La sfida sarà non renderle fittizie come in Cina, ma riconfigurarle in chiave civica:

  • Custodia digitale e mediazione sociale: moderatori, fact-checker, community manager pubblici. Se ben progettati, potrebbero essere la nuova “amministrazione di quartiere”.
  • Educatori civici, culturali, ambientali: ruoli finanziati dallo Stato o da fondi UE per presidiare territorio e valori. (Lavori “di utilità sociale 2.0”)
  • Servizi culturali e creativi diffusi: animazione territoriale, recupero di archivi, divulgazione scientifica, micro-produzione audiovisiva. L’AI genera contenuti, ma serve qualcuno che li contestualizzi e li renda fruibili.

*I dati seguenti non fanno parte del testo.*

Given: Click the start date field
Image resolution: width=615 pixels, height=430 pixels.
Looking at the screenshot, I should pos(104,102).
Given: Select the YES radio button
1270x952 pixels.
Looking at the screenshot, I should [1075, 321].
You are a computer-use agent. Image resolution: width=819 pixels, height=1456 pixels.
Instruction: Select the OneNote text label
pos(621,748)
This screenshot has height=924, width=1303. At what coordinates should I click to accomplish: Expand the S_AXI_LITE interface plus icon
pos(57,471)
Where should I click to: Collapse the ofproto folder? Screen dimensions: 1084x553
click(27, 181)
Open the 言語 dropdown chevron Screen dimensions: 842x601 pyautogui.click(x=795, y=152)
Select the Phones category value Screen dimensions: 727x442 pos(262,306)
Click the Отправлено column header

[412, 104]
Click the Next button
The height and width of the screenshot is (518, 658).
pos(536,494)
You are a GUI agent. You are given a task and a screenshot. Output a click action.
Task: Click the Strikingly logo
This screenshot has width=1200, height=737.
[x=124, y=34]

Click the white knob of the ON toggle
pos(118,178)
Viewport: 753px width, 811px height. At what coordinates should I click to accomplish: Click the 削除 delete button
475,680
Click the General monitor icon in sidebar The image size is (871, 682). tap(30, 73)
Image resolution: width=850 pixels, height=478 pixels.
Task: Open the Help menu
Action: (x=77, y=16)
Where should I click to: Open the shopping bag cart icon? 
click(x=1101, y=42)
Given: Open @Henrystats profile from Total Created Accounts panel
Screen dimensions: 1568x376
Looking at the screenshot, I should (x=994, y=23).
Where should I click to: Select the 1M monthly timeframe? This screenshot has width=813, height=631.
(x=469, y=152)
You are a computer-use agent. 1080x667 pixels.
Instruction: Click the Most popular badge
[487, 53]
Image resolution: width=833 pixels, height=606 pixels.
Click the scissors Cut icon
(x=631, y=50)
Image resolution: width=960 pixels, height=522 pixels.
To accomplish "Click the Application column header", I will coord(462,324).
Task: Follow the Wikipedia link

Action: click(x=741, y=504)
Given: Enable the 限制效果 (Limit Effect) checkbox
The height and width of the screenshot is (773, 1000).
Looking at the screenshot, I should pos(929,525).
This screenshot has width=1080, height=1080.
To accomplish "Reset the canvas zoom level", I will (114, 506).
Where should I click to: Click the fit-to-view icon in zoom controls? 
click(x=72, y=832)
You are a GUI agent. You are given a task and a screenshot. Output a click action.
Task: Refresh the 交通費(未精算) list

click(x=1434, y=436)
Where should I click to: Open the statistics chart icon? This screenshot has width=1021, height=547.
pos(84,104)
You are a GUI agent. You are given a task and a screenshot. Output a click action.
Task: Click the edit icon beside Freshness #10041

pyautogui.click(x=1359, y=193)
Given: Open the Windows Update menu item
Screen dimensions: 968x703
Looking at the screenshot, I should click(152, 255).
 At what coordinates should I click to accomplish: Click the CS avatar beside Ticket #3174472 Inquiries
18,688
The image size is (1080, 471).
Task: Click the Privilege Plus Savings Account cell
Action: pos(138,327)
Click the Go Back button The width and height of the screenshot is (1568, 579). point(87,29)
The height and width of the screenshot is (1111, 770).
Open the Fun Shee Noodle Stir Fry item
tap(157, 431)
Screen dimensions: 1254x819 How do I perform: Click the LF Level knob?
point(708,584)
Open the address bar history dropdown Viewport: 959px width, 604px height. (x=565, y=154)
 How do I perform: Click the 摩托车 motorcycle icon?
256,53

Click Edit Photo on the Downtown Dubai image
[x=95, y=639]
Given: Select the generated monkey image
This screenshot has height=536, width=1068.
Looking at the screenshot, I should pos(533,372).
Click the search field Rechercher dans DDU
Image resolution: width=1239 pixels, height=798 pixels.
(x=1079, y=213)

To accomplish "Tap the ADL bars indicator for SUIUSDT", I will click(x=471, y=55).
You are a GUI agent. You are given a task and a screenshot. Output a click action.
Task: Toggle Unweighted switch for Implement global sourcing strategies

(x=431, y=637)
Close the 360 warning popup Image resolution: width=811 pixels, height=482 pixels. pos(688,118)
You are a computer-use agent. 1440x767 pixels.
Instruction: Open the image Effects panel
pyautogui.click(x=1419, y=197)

Le opportunità davvero nuove, ma ancora embrionali

Se guardiamo oltre i prossimi 5-10 anni, ci sono frontiere ancora inesplorate, che potrebbero dare vita a nuove economie:

  • Economia dell’esperienza e dell’identità: professioni legate alla personalizzazione estrema (moda, benessere, branding personale).
  • Simbiosi uomo-AI: designer cognitivi, psicologi dell’interazione, curatori di ecosistemi digitali (figure tra il tecnico e il filosofo).
  • Economia della memoria digitale: conservazione, archiviazione e autenticazione di dati personali (un domani sarà un bene prezioso).
  • Gestione della scarsità artificiale: esperti di sistemi tokenizzati, reputazione digitale, mercati del tempo e dell’attenzione.

La vera questione: non quali lavori, ma quanta società

Tutto questo, però, è cosmetico se non si affronta la questione di fondo: non ci sono abbastanza lavori economicamente giustificabili per 8 miliardi di persone in un mondo dove la produttività marginale dell’uomo tende a zero. Quindi la sfida non è inventare “nuovi lavori”, ma inventare nuovi scopi (e guardate che esiste ed è concreta l’alternativa di guerre globali che decimino la popolazione).

Trasformare il lavoro da necessità a funzione sociale e identitaria, e questo richiede un cambio di paradigma:

  • educare all’utilità non economica (cura, cultura, comunità),
  • ripensare la redistribuzione del valore prodotto dall’AI,
  • e soprattutto, ridare senso all’essere utili senza essere produttivi.

Intelligenza artificiale e futuro del lavoro

Il vero problema non affrontato resta: cosa succede a una società dove la maggioranza delle persone non ha uno scopo produttivo? Le élite tecnologiche parlano di “liberare l’umanità per attività creative” – ma è pura retorica. La creatività senza necessità economica e riconoscimento sociale diventa hobby, non identità.

Stiamo correndo verso questo precipizio senza nemmeno una bozza credibile di paracadute sociale. E chi dovrebbe progettarlo – i politici che non capiscono la tecnologia, i sindacalisti che mobilitano i pensionati per i gazawi o i tecnologi che non capiscono la società?